E os milagres assustam-nos porque nos parece residir neles, e apenas neles, toda a certeza que possamos ter em Jesus Cristo como pessoa divina. Logo, teriam de nos merecer total credibilidade. Teria de ser claro para toda a gente que eles realmente se realizaram, a começar pelos judeus daquele tempo que os presenciaram. E logo aí, não temos nenhum testemunho de que, pelo menos a classe sacerdotal, escribas e fariseus lhes tenham dado importância ou crédito, o que é realmente muito estranho e de todo inverosímil… Diríamos mesmo humanamente impossível! Portanto, tudo leva a crer que os milagres narrados nos evangelhos simplesmente não existiram, ficando completamente em causa a veracidade da divindade de Jesus. Ponto!

– “Jesus contou aos discípulos uma parábola para lhes mostrar a necessidade de rezar sempre, sem nunca desistir. (…) «Deus não fará justiça aos seus escolhidos que dia e noite gritam por Ele? Será que vai fazê-los esperar? Eu vos declaro que Deus lhes fará justiça e bem depressa. Mas o Filho do Homem, quando vier, será que vai encontrar Fé sobre a Terra?»” (Lc 18,1-8)

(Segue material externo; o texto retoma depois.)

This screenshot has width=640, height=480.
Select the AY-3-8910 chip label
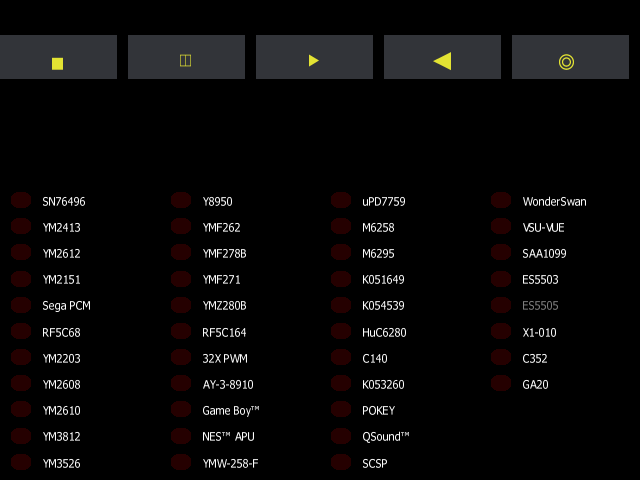pyautogui.click(x=228, y=384)
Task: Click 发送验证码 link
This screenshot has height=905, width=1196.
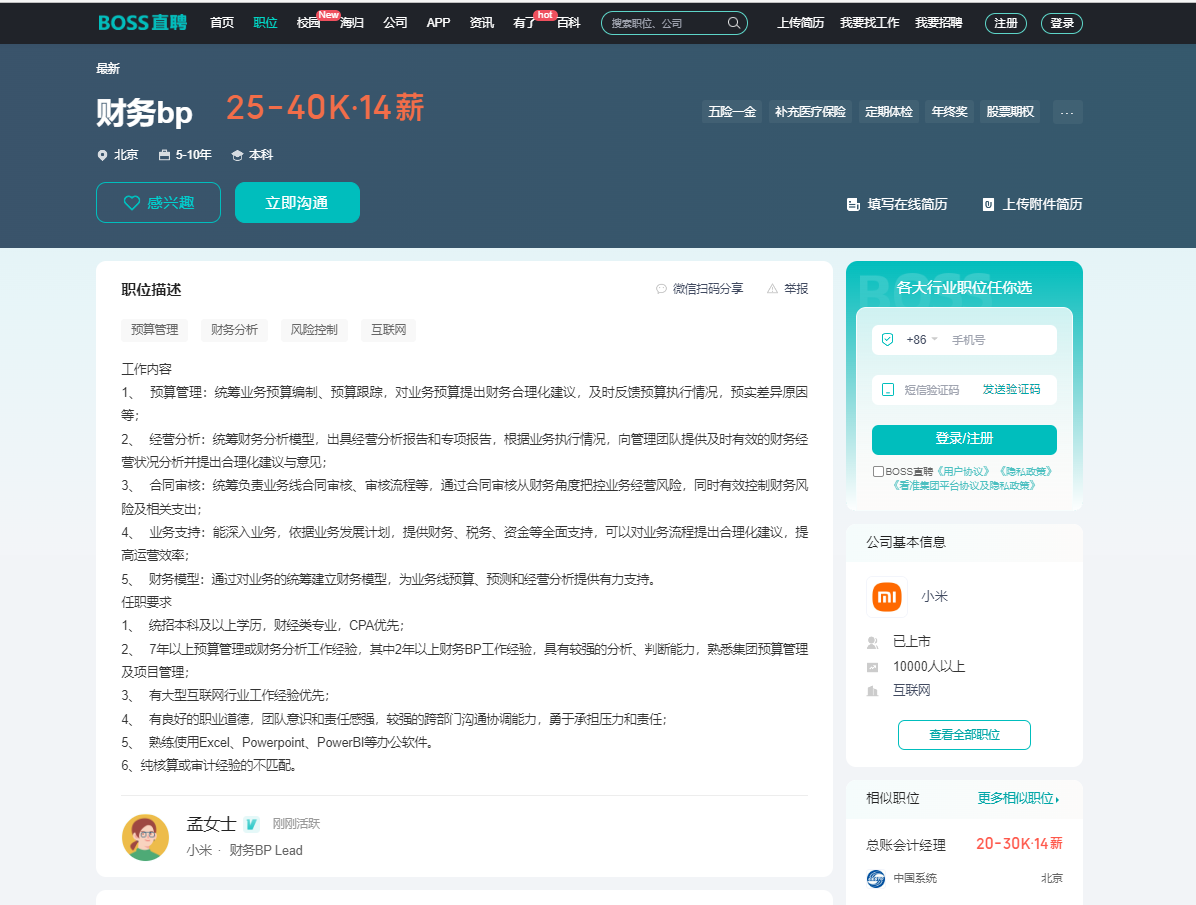Action: 1011,390
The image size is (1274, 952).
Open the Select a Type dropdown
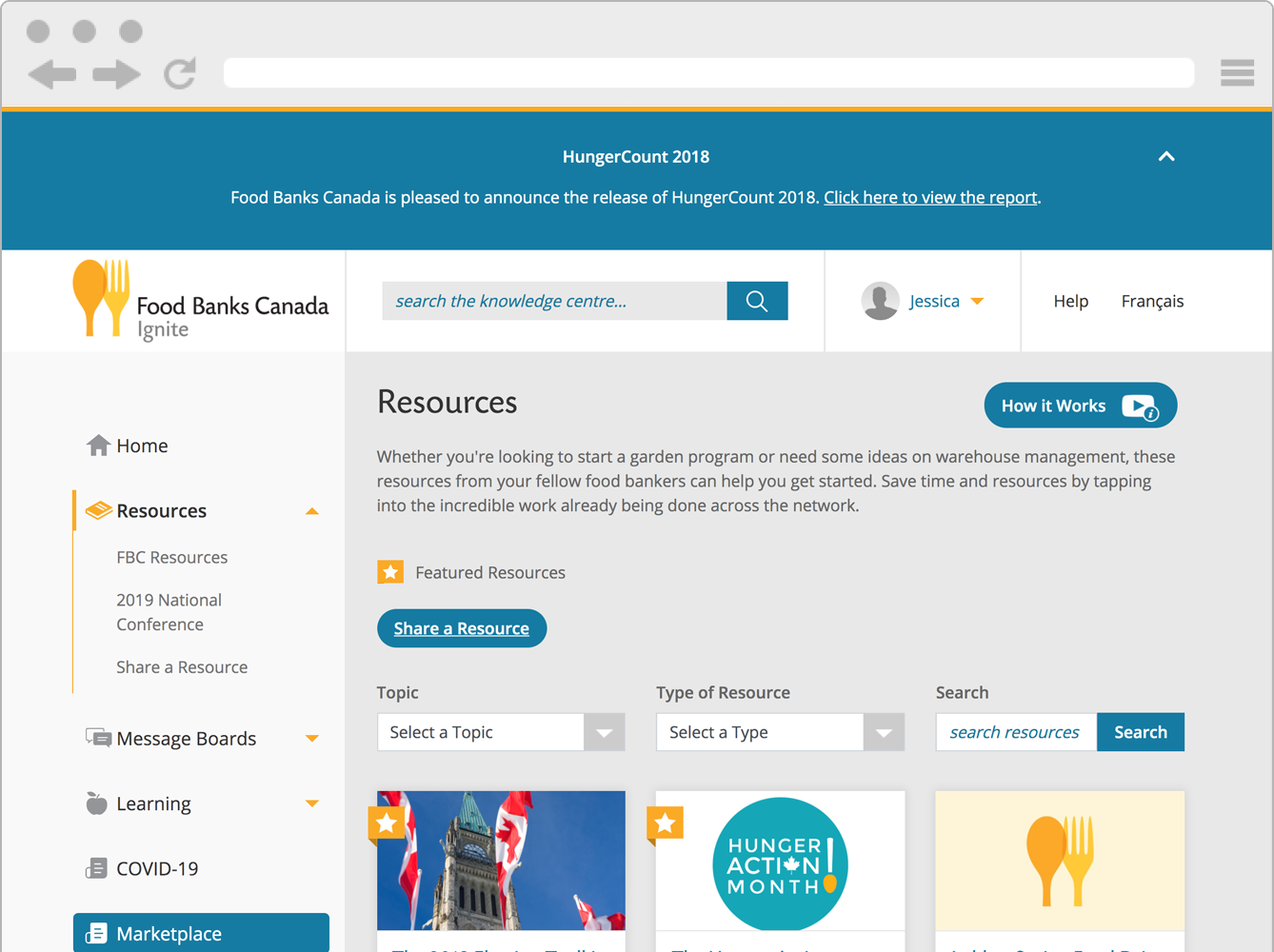780,732
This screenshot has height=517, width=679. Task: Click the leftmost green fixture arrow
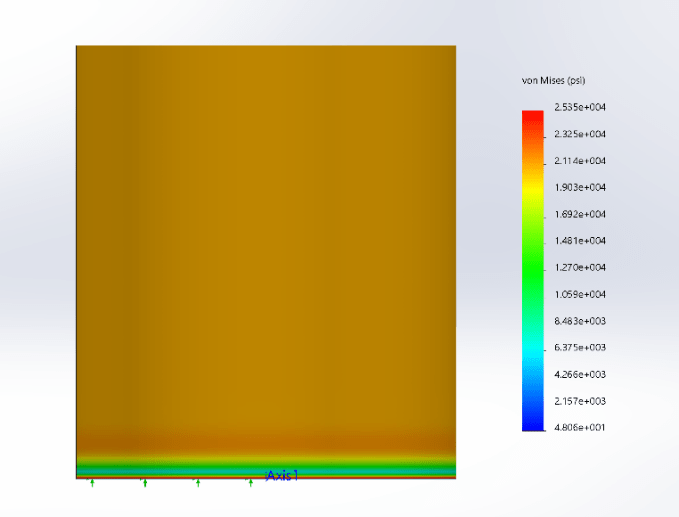92,484
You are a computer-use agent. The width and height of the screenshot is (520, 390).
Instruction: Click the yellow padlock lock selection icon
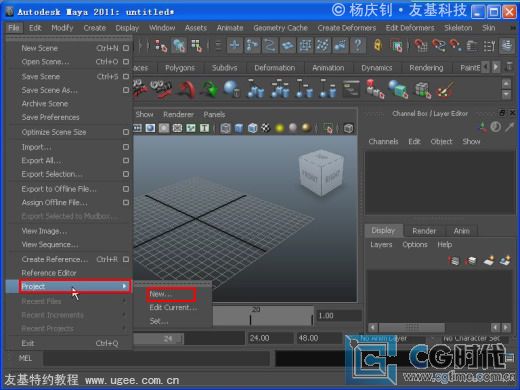tap(378, 45)
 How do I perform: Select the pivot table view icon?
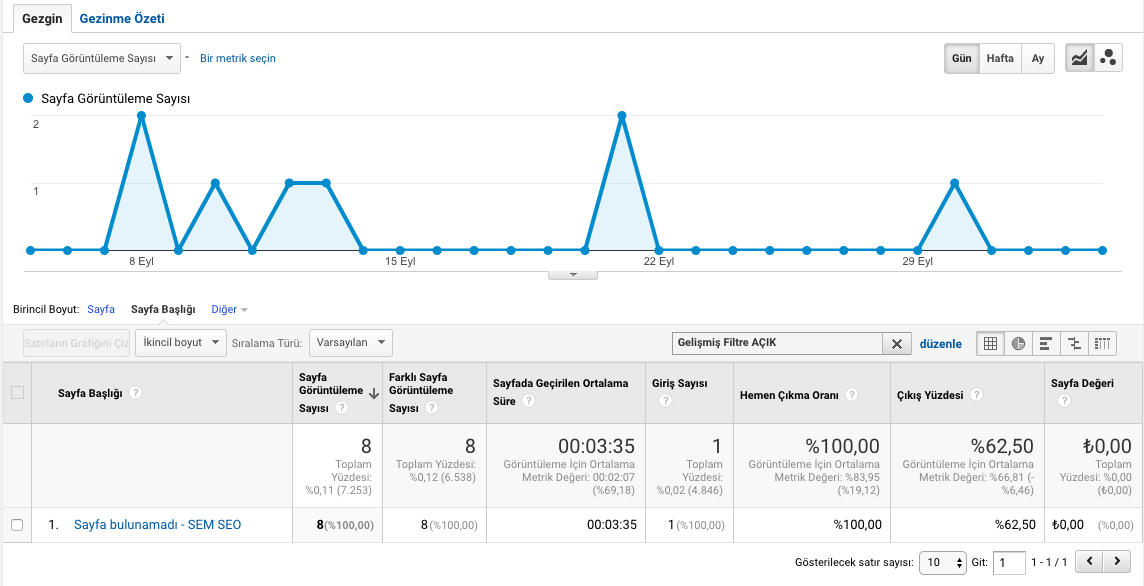(x=1102, y=343)
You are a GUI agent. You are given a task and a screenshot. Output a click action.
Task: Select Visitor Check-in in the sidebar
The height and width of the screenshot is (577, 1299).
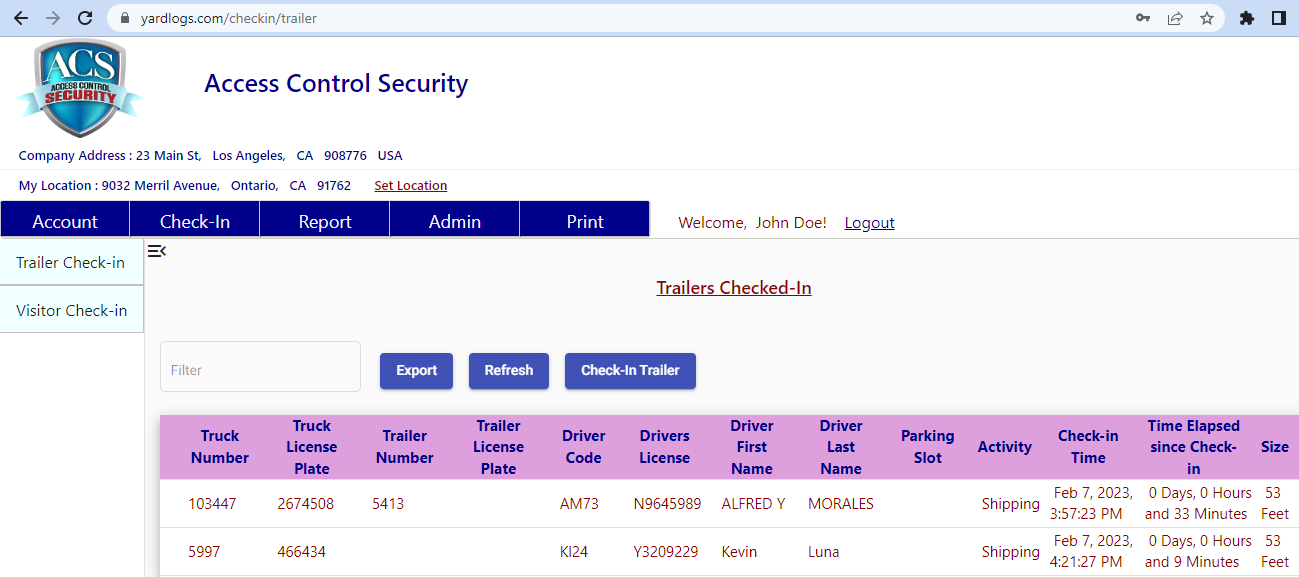[72, 310]
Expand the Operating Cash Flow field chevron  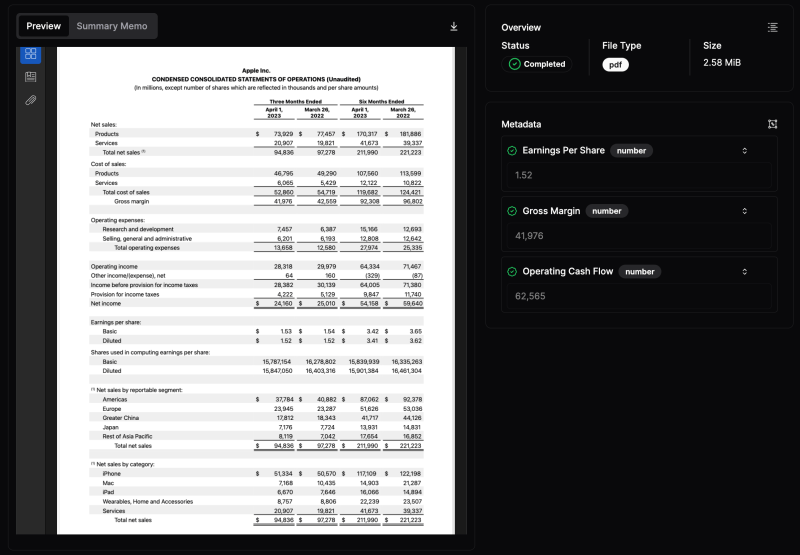coord(744,271)
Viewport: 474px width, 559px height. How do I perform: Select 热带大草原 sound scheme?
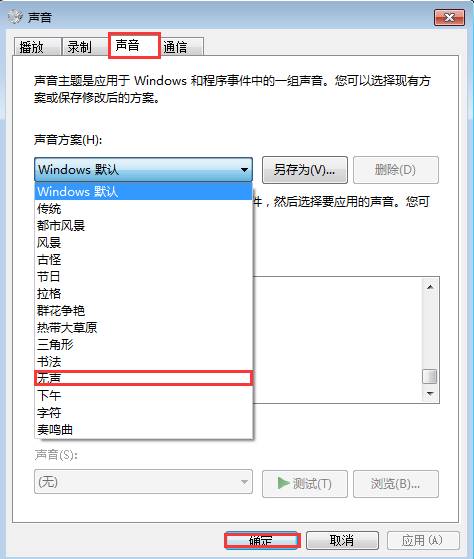coord(144,328)
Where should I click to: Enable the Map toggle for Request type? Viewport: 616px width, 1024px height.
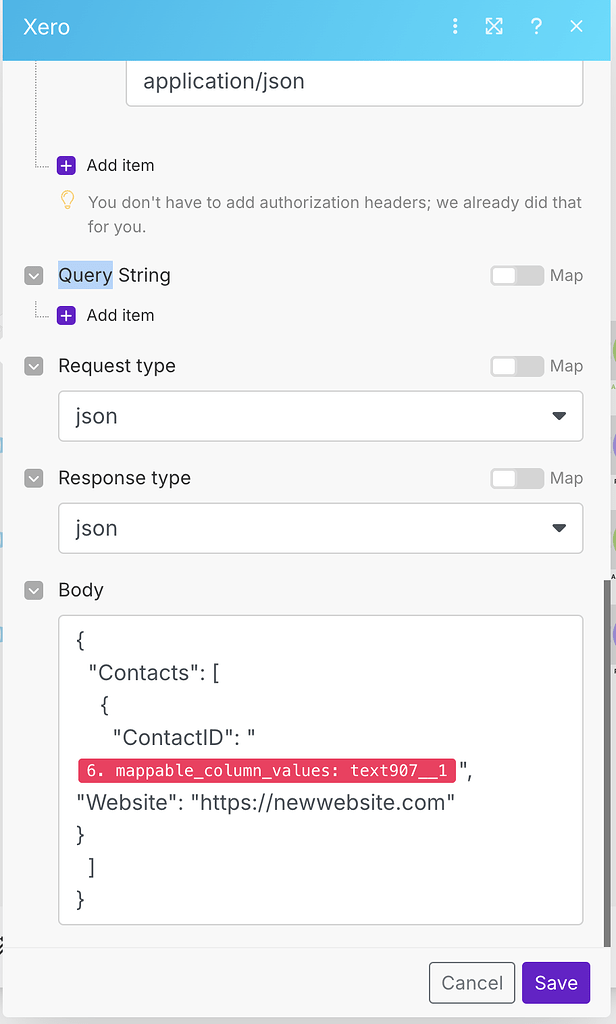coord(516,366)
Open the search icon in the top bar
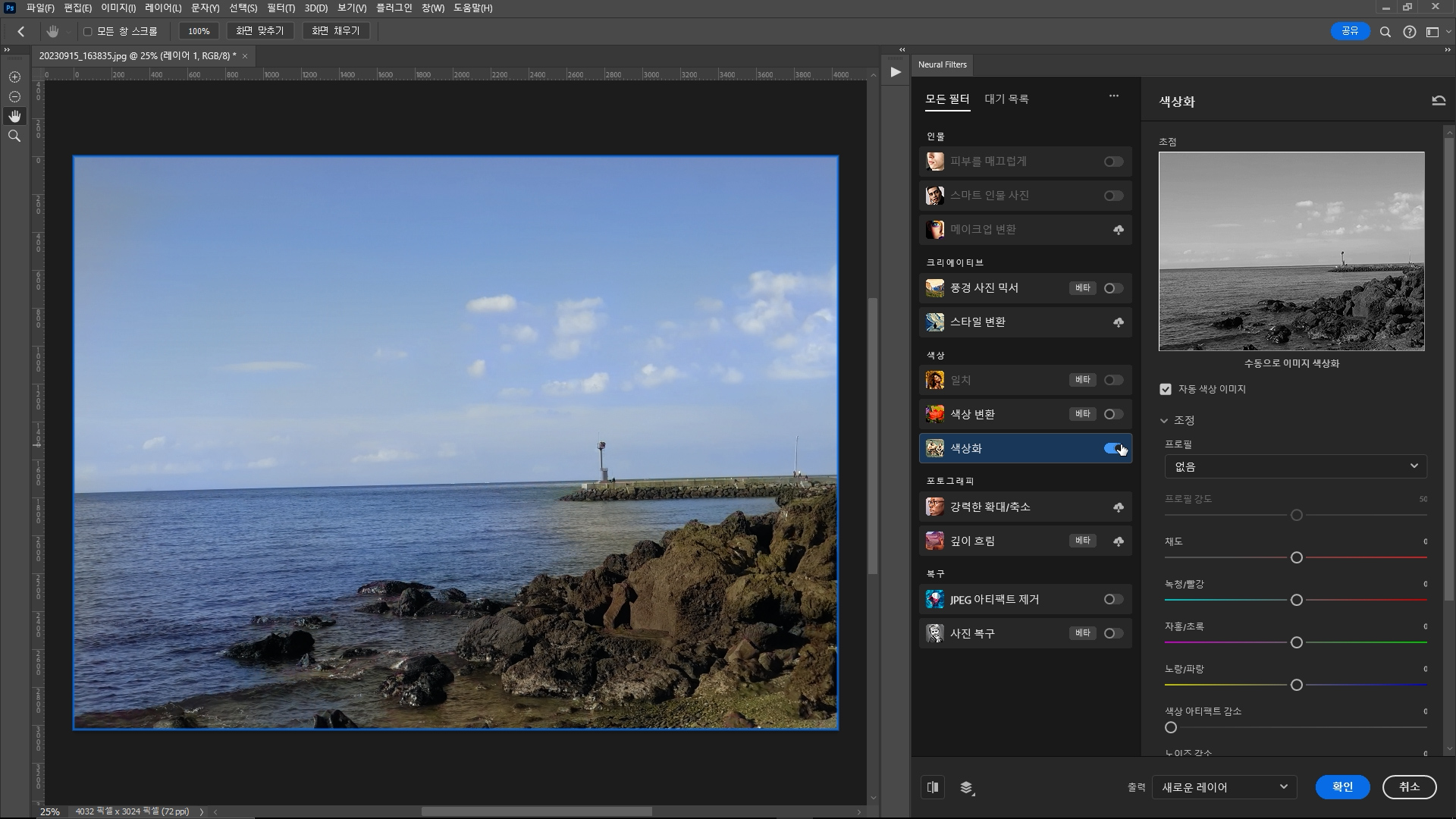Screen dimensions: 1456x819 click(x=1385, y=32)
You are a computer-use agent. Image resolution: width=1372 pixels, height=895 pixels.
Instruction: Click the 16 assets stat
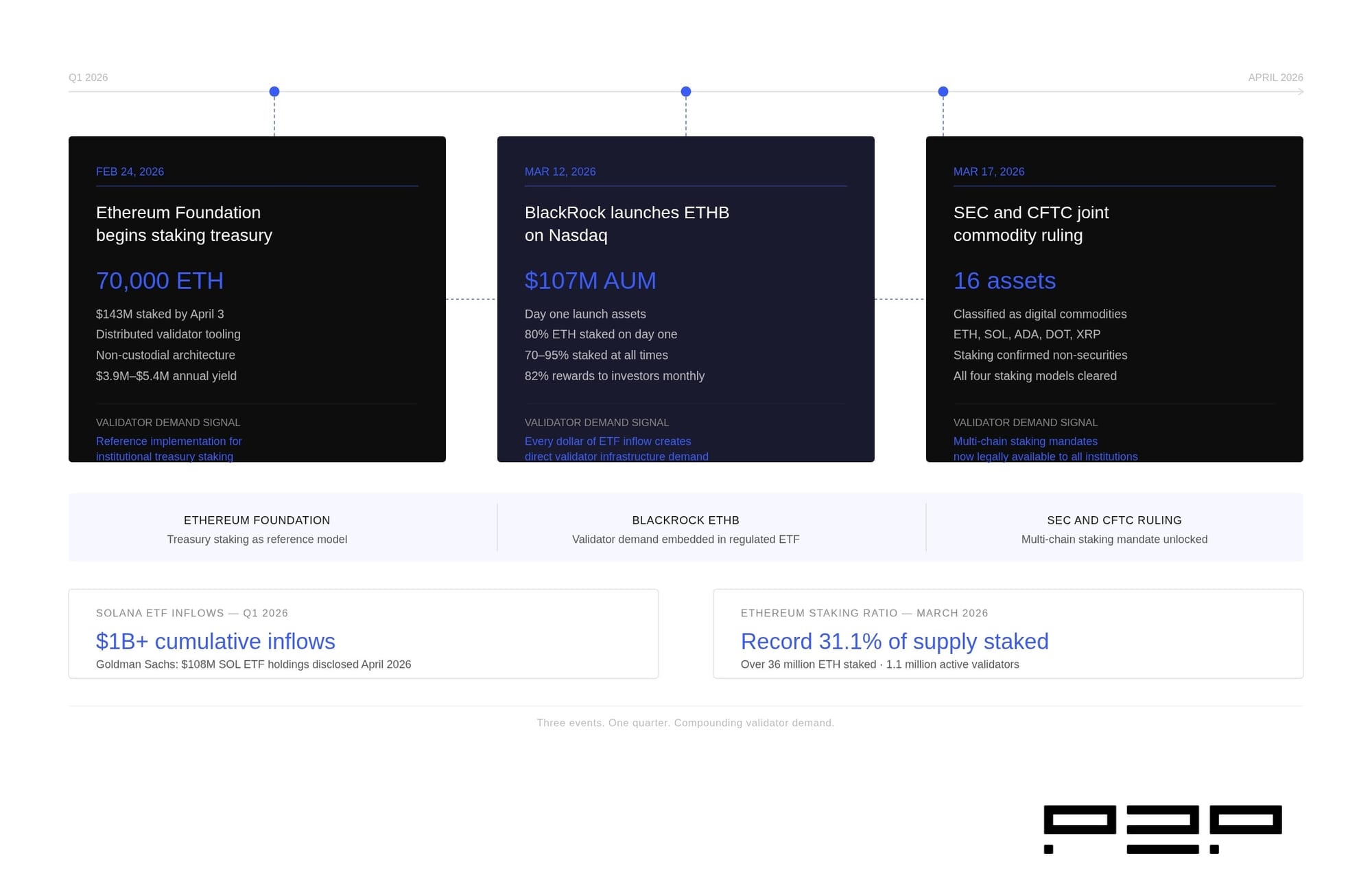1004,281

– Só Lucas refere este episódio, aliás, não muito bem conseguido literariamente. Por nosso lado, nunca entenderemos porque precisa Deus que se Lhe reze, que se lhe grite. Seja pedindo, seja louvando… Que nós precisemos de rezar em momentos de aflição ou agradecer em momentos de alegria e de diáfano contentamento… é mais que humano, quase irresistível… Aliás, com quem melhor partilhar as nossas ansiedades ou alegrias do que com Deus? Quem melhor do que Ele nos “ouve” e nos… “sustenta” na emoção? (Talvez sendo Ele o melhor de nós próprios…)

Mas… não passa de ajuda – ou auto-ajuda – ao nível da alma e da mente! Ao nível do corpo e do dedo que acerta no número da sorte, aí… nem nós acreditamos que Deus interfira, embora digamos, quando as coisas resultam: “Obrigado, meu Deus!”

Ou, então, revoltamo-nos, na desgraça: “Porquê a mim, meu Deus? Que mal fiz eu a Deus…?” E outros impropérios revelando o nosso desapontamento com o divino…

Mais uma vez, não sabemos quem são os “escolhidos” de Deus. Os evangelhos – e, neles, Jesus – humanizam tanto Deus, chamando-Lhe Pai (cristãos) ou o Clemente e Misericordioso (muçulmanos) que Este se torna ontologicamente impossível. O Homem é apenas uma ínfima partícula deste imensíssimo Universo, ignorando nós completamente o que mais há no imensíssimo Espaço, Espaço que poderá ser Infinito, confundindo-se com o próprio Deus. Deus não se pode ocupar do Homem como se fosse o seu “Ai Jesus”.

Pela sua própria definição de SER INFINITO E ETERNO, Deus tem de estar fora do “esquema” em que as religiões o colocaram, melhor, o “esquema” tem de estar dentro d’ELE. DEUS É O TODO ONDE TUDO SE INTEGRA, ESPAÇO E TEMPO E TUDO O QUE EXISTE NO ESPAÇO E PERTENCE AO TEMPO.